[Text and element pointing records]
—————

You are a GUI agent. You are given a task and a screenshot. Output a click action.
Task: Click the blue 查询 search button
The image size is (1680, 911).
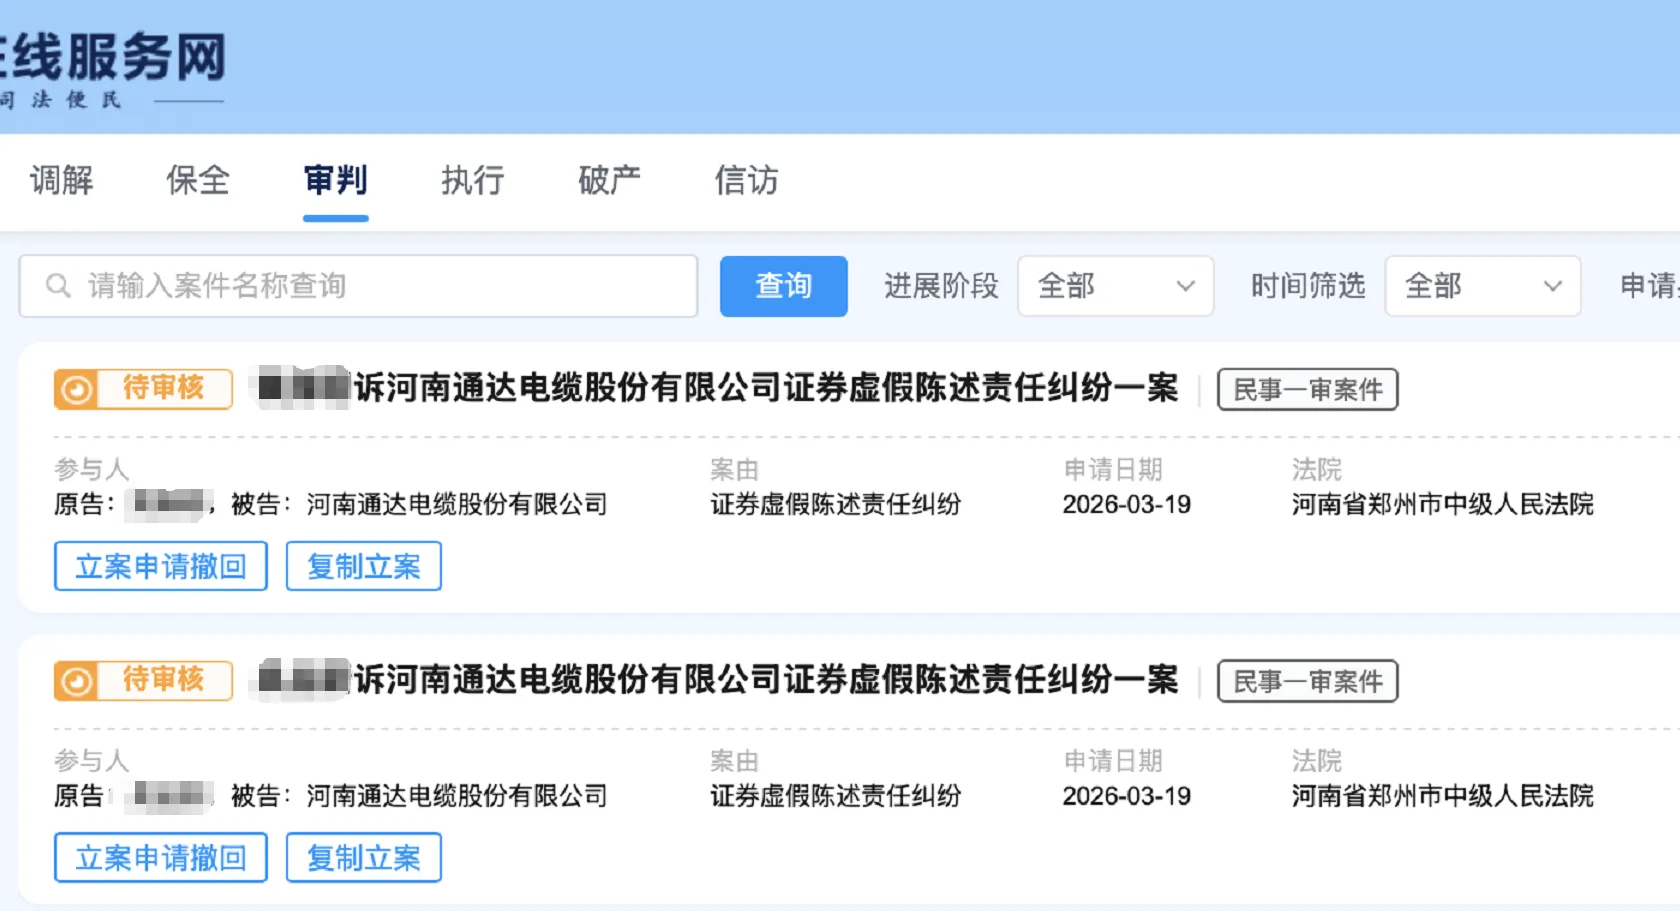tap(783, 286)
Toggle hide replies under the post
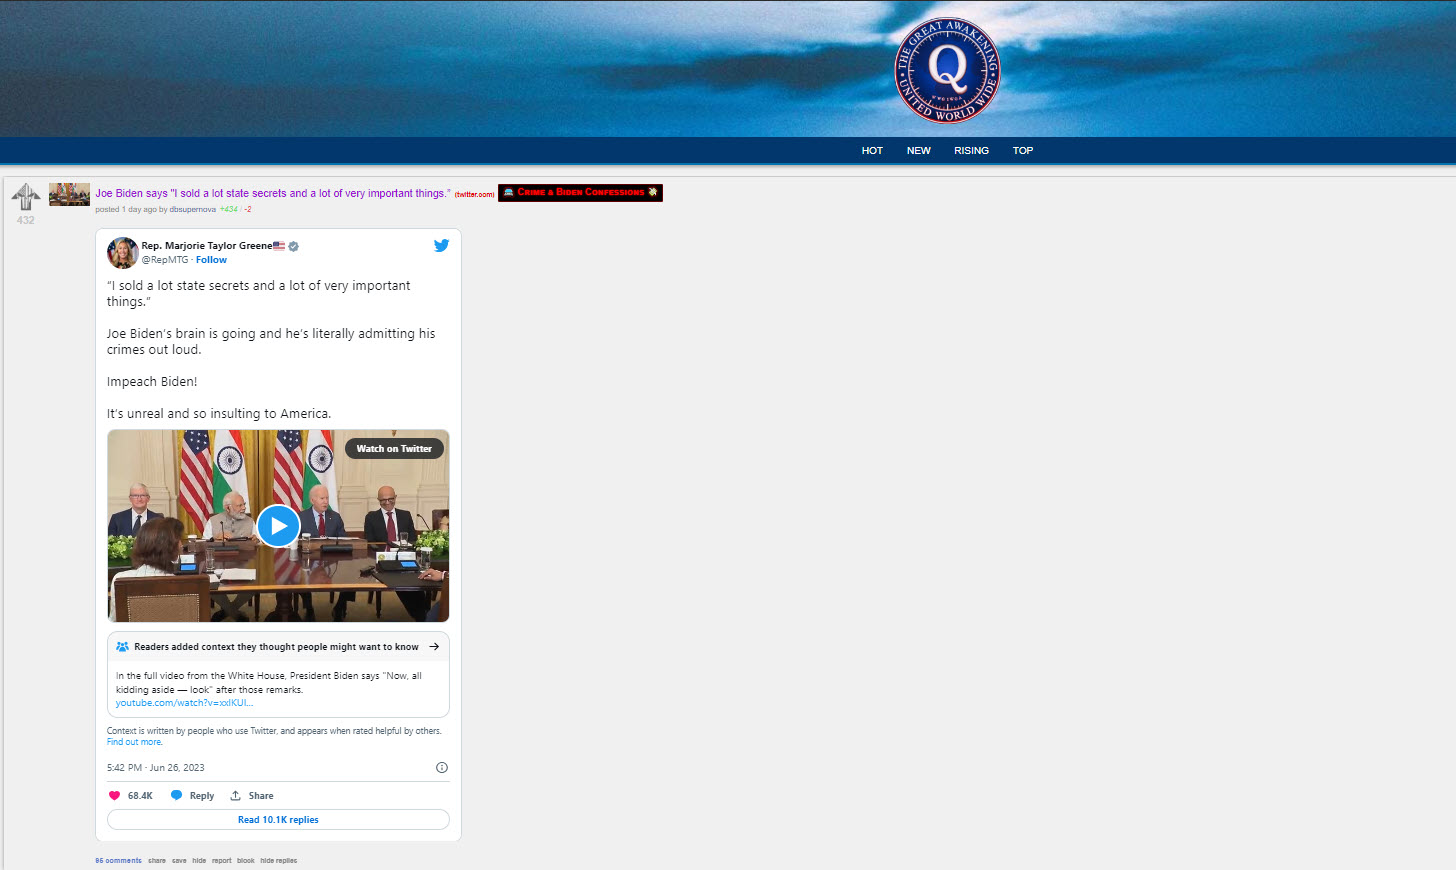1456x870 pixels. [278, 860]
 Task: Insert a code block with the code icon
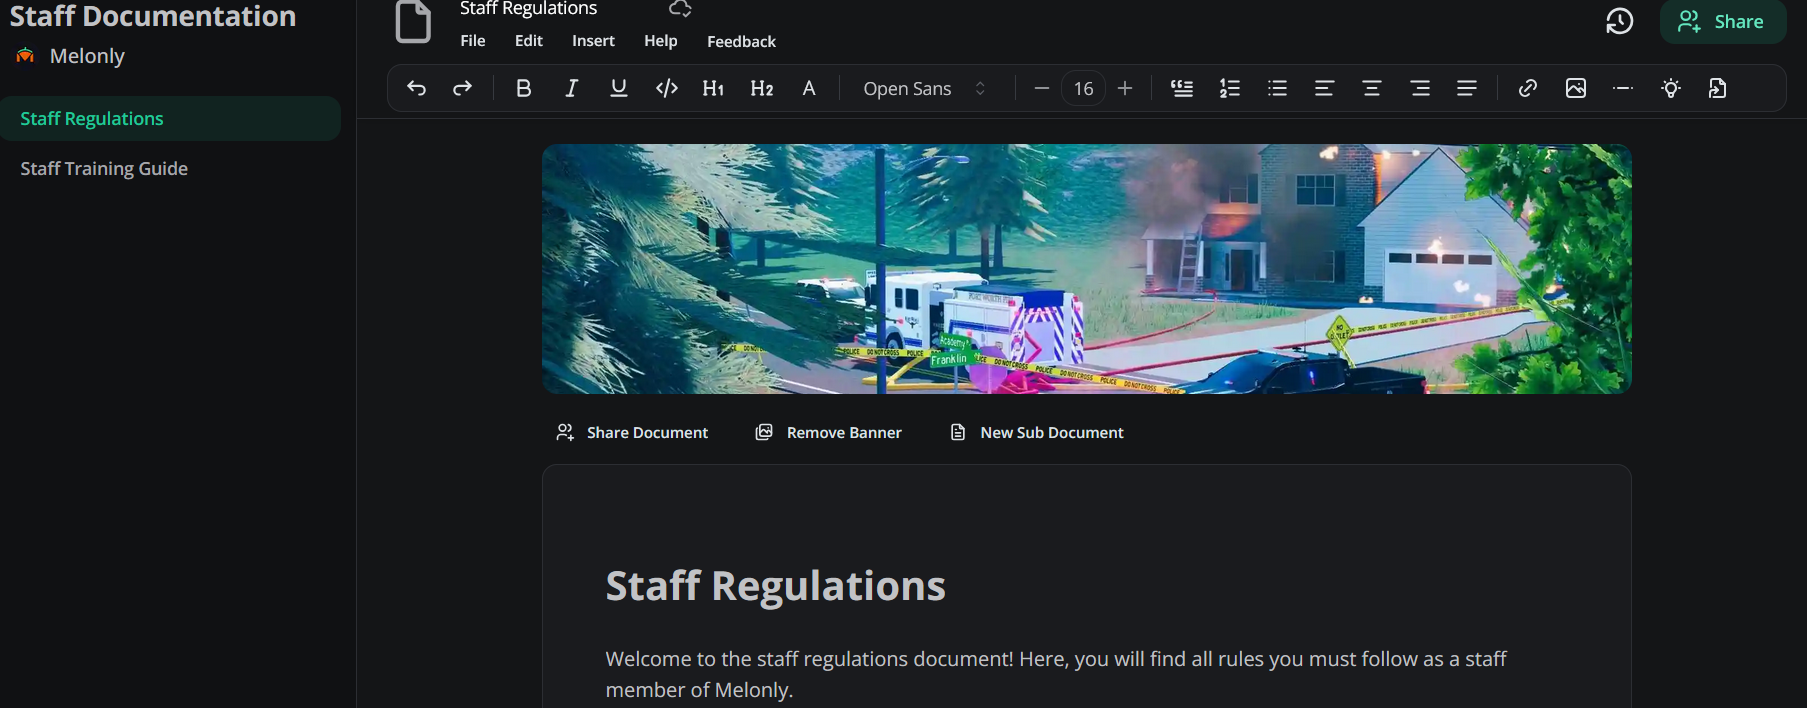tap(667, 89)
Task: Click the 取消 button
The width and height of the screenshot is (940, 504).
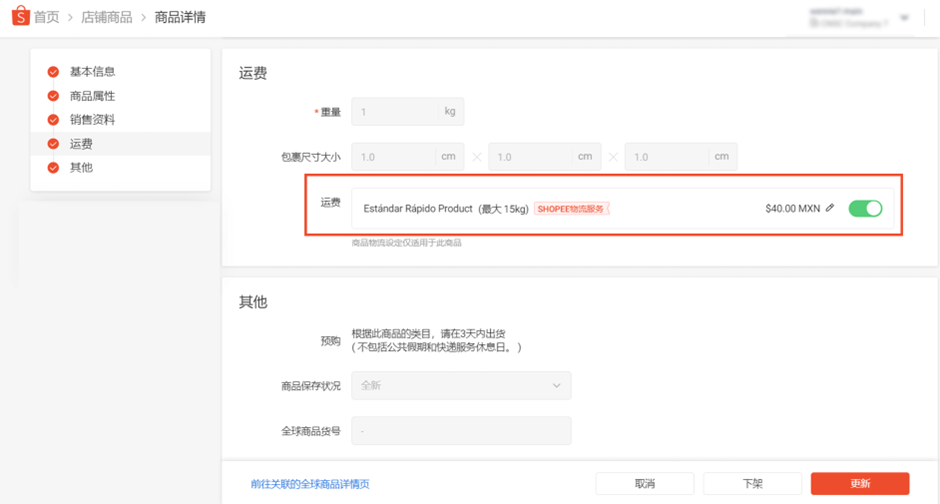Action: (645, 484)
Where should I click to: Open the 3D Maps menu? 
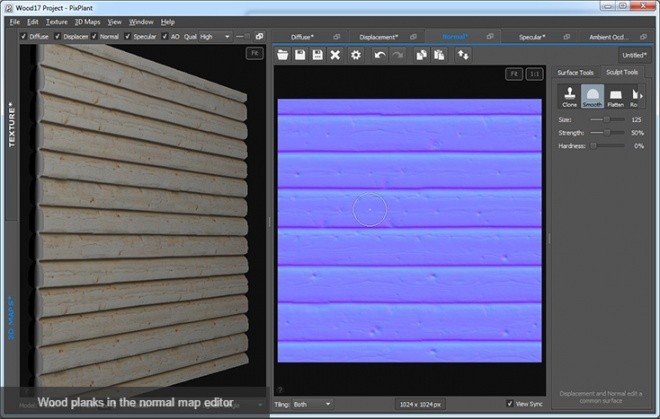(x=88, y=22)
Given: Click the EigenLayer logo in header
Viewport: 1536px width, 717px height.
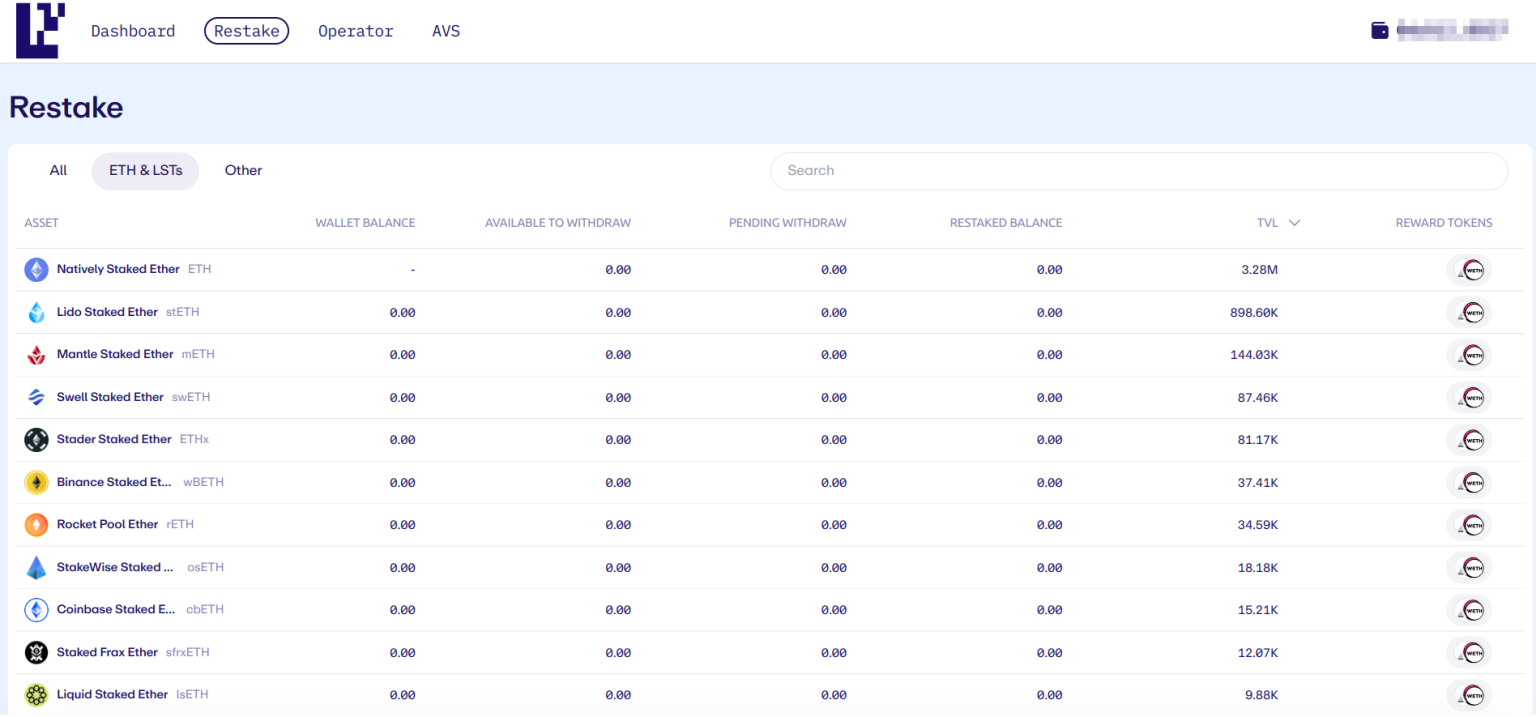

—————

◆ **INSTRUCTIONS FOR THE TASK**
Please print all of the lines above word for word, leaving out the pictures.

◆ **TASK RESPONSE**
You are a GUI agent. You are given a task and a screenshot. Output a click action.
Task: Click the blue 查询 search button
The image size is (1680, 911).
tap(783, 286)
Toggle hide replies under the post
1456x870 pixels. [278, 860]
 Task: Insert a code block with the code icon
tap(667, 89)
Task: Click the 取消 button
The width and height of the screenshot is (940, 504).
Action: (645, 484)
Where should I click to: Open the 3D Maps menu? 
(x=88, y=22)
Given: Click the EigenLayer logo in header
Viewport: 1536px width, 717px height.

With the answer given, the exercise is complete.